Мне привиделось всё человечество. Не глобус, а народ. Который – весь сразу – я увидел, спустившись для этого вниз. В поднебесье. И повиснув над землёй в широких лучах золотого света. Не только в лучах прожекторов, как сегодня над Кремлём, но и в стрелах небесных. Божьих.
И весь на свете народ, задрав головы, взирает на меня теми же глазами, какими нынешним вечером, на Красной площади, люди любовались моим ликом, повисшим в небе на незримых шарах. Глазами, полными любви, преданности и надежды на спасение.
Народ жалко, услышал я, как прежде, Надин шёпот. Но, как прежде же, я шепнул ей в ответ истинное: жалко – если пожалею…
И с этими словами я шевельнул пальцем – и она началась, великая сечь у Армагеддона, куда Сатана уже давно созвал всех царей земли с бесчисленными войсками.
Среди них – и все враги мои, живые и мёртвые. И все на чёрных конях. Все – начиная с первого, с иеромонаха Мураховского из семинарии, и кончая последним, майором Паписмедовым.
Никаких звуков наверху у себя я не слышу. Только вижу её, великую сечь. И вижу, что белые кони одолевают вороных. И белые всадники рубят чёрных. И хлещет алая кровь, сбегая в широкую реку, а река стекает в синее море – и море становится красным. И чем больше крови вокруг, тем меньше чёрных всадников.
Когда, правда, победа была совсем близка, меня вдруг сковало сомнение.
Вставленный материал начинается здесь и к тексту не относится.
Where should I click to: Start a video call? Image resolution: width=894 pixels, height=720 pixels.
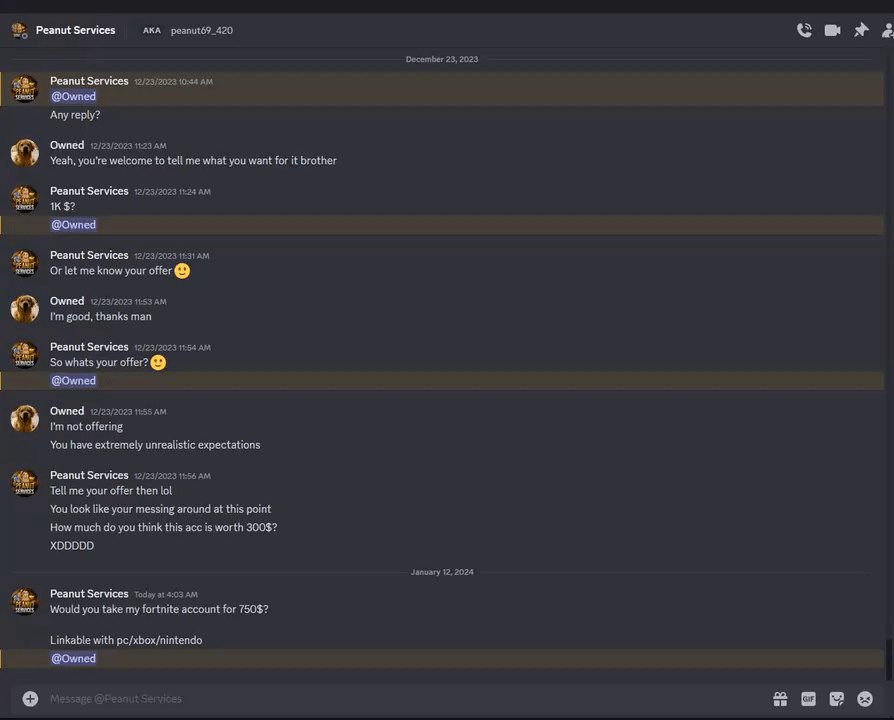[x=832, y=30]
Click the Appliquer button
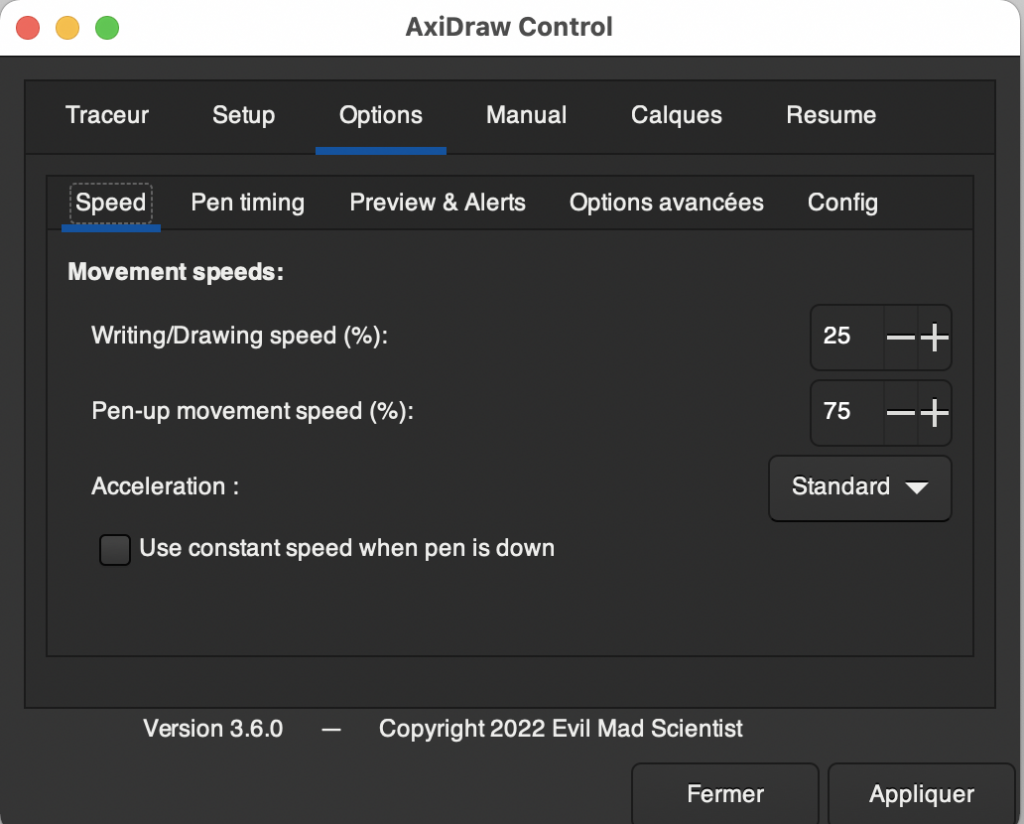Screen dimensions: 1024x824 [921, 795]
Не в исходе сечи, а в её лёгком конце. Причину этого сомнения я не могу постичь до сих пор.
Скорее всего, дело было лишь в том, что среди своих белых конников я заметил вдруг жёлтую тыкву Мао и Клима Ворошилова с фурункулом на нижней губе.
Битва, тем не менее, подходила к концу. Но к иному. Великому. Ряды чёрных всадников совсем уже поредели, разверзлись небеса, и раздался глас небесный: «Идите и выплесните все семь чаш гнева Божия на землю… »
И случилось разрушение всей земли. И всякий остров убежал и его не стало…
Когда дым рассеялся, никакого народа подо мной уже не было. Была тишина. И был сплошной пустырь – от края земли до другого края. Заросший сухой и чёрной травой.
Тишина, однако, длилась не вечно. Вдалеке завязалась свирель. Скоро эти звуки осмелели и среди них я расслышал знакомые слова. Из свирельных же звуков. Слова эти были моими – из самого раннего моего стиха. «Вардс гаепурчкна кокори…»
Раскрылся розовый бутон, прильнув к фиалке голубой,
И лёгким ветром возбуждён, склонился ландыш над травой…
И пустырь подо мной зашевелился и обернулся лугом. И этот луг расцвёл всеми дурманящими цветами и красками мира. И на него спустилась Божья благодать. Спустилось Спасение. Небесное царство. А на душе моей – от этих красок и звуков – стало сладко. И ей стало тесно от них. И она перестала быть пустой…
Проснулся я в третьем часу пополудни.
Привстал на диване и потянулся к телефону на тумбе.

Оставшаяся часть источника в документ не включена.